[GIVEN PASSAGE — start]

Add more tests for blocks being passed around

test/Analysis/stack-capture-leak-arc.mm
68 ↗(On Diff #121230)

c++ reference

Thanks!

Another round of comments inline. With those addressed it looks good to me -- but you should wait on Artem's go-ahead before committing.

lib/StaticAnalyzer/Checkers/StackAddrEscapeChecker.cpp
121 ↗(On Diff #121230)

I think here you will need to check whether Q is a TypedefType and compare the IdentifierInfo for its TypedefNameDecl to 'dispatch_semaphore_t' instead.

The reason is that NSObject<OS_dispatch_semaphore> is an implementation detail and in fact dispatch_semaphore_t is typedef'd to another type depending on whether the file is Objective-C(++) or not.

There is an example of the idiom we use to do IdentifierInfo comparisons in ObjCDeallocChecker. We cache the identifier in the checker class. This lets us get constant-time comparisons on identifiers (since they are interned strings).

Also: It would be good to add a comment explaining why we care whether a semaphore was captured.

316 ↗(On Diff #121230)

We generally prefer to avoid combining style cleanups like these with functional changes except in the code that is required to be updated for the functional change. This makes it easier for future maintainer to use the commit history to understand what a commit did and why.

test/Analysis/stack-async-leak.m
1 ↗(On Diff #121100)

That's fine!

test/Analysis/stack-capture-leak-arc.mm
144 ↗(On Diff #121230)

Can you add a // no-warning comment to this line? We use that to indicate that we explicitly don't expect a warning there.

  1. Add no-warning comments
  2. Switch to using a cached IdentifierInfo (similar to how it's done in CheckObjCDealloc.cpp)
  3. Rerun the all the tests - they are fine.

@dcoughlin - many thanks for the code review,
yeah, i will wait for the feedback from NoQ@ as well.

NoQ added a comment.Nov 10 2017, 12:00 AM

Looks great, thanks! Minor inline stuff.

lib/StaticAnalyzer/Checkers/StackAddrEscapeChecker.cpp
116 ↗(On Diff #122194)

Because stack address escapes are not fatal errors, it is not necessarily true that any other stack frame context here would be an ancestor of the current context. It may be an escaped stack variable from a function that has exited long time ago. You might want to check the getParent() chain.

Hmm, or rather rename the function to "isNotInCurrentFrame" because that's how you seem to be using it.

173 ↗(On Diff #122194)

Typo: capatured -> captured.

177 ↗(On Diff #122194)

Hmm, why would such region even be in the list?

184 ↗(On Diff #122194)

I think bugtype should describe the bug, so that the user knew what sort of bug it is by looking at the list. Maybe add "...is captured" here?

Address the comments

alexander-shaposhnikov marked 3 inline comments as done.Nov 10 2017, 12:58 PM

I found some nits, but overall I think this is getting close.

lib/StaticAnalyzer/Checkers/StackAddrEscapeChecker.cpp
76 ↗(On Diff #122507)

[GIVEN PASSAGE — finish]
[DATASET — start]

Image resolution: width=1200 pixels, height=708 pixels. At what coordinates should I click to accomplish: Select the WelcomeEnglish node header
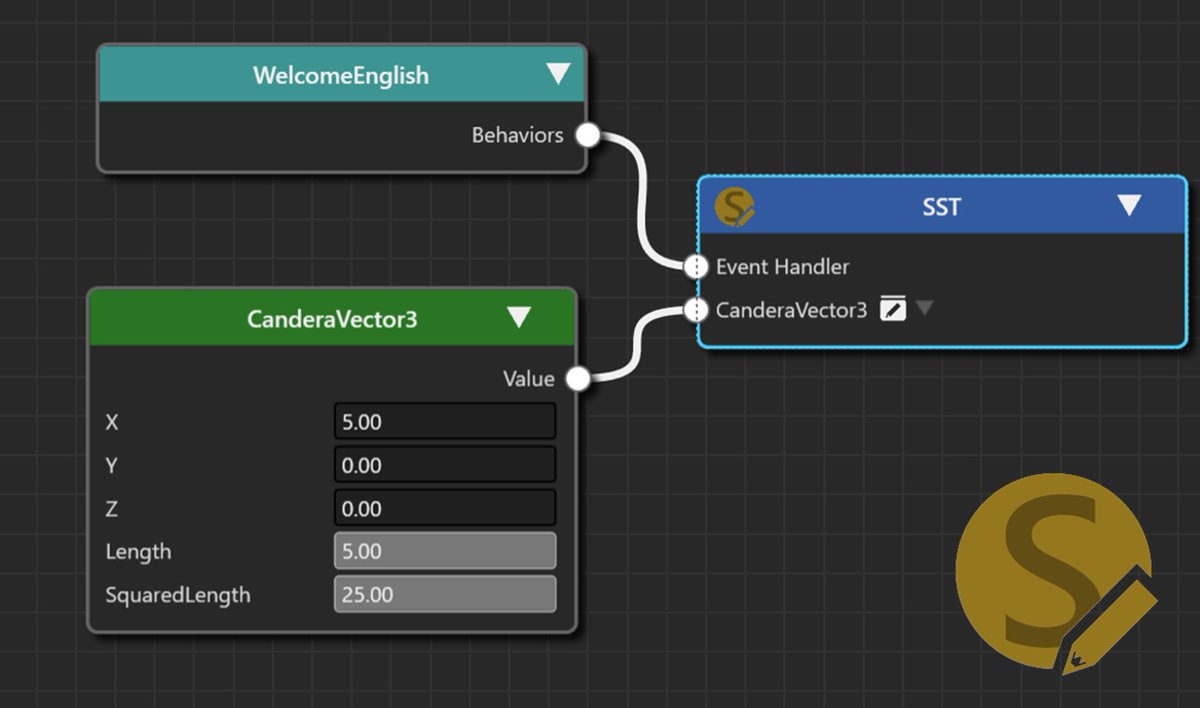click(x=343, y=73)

[DATASET — finish]
[DATASET — start]

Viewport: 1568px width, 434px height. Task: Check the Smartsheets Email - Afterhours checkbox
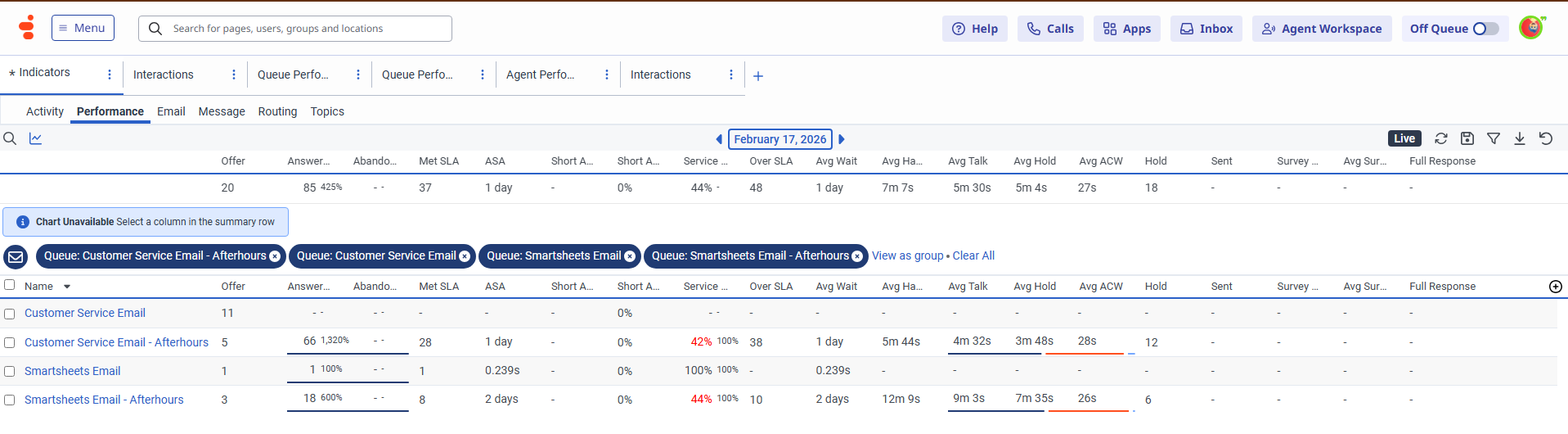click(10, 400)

[DATASET — finish]

-- ASSIGNMENT 1 --
Update the part of the code review thread that opens with the words containing "Another round of" and closes with "Objective-C(++) or not.", writing it out again with "dispatch_semaphore_t" replaced by "dispatch_group_t".
-- ASSIGNMENT 2 --
In the code review thread, which checker holds an example of the idiom used for IdentifierInfo comparisons?
-- ASSIGNMENT 3 --
List every diff number that the code review thread mentions.

-- EXPECTED OUTPUT 1 --
Another round of comments inline. With those addressed it looks good to me -- but you should wait on Artem's go-ahead before committing.

lib/StaticAnalyzer/Checkers/StackAddrEscapeChecker.cpp
121 ↗(On Diff #121230)

I think here you will need to check whether Q is a TypedefType and compare the IdentifierInfo for its TypedefNameDecl to 'dispatch_group_t' instead.

The reason is that NSObject<OS_dispatch_semaphore> is an implementation detail and in fact dispatch_group_t is typedef'd to another type depending on whether the file is Objective-C(++) or not.

-- EXPECTED OUTPUT 2 --
ObjCDeallocChecker

-- EXPECTED OUTPUT 3 --
121230, 121100, 122194, 122507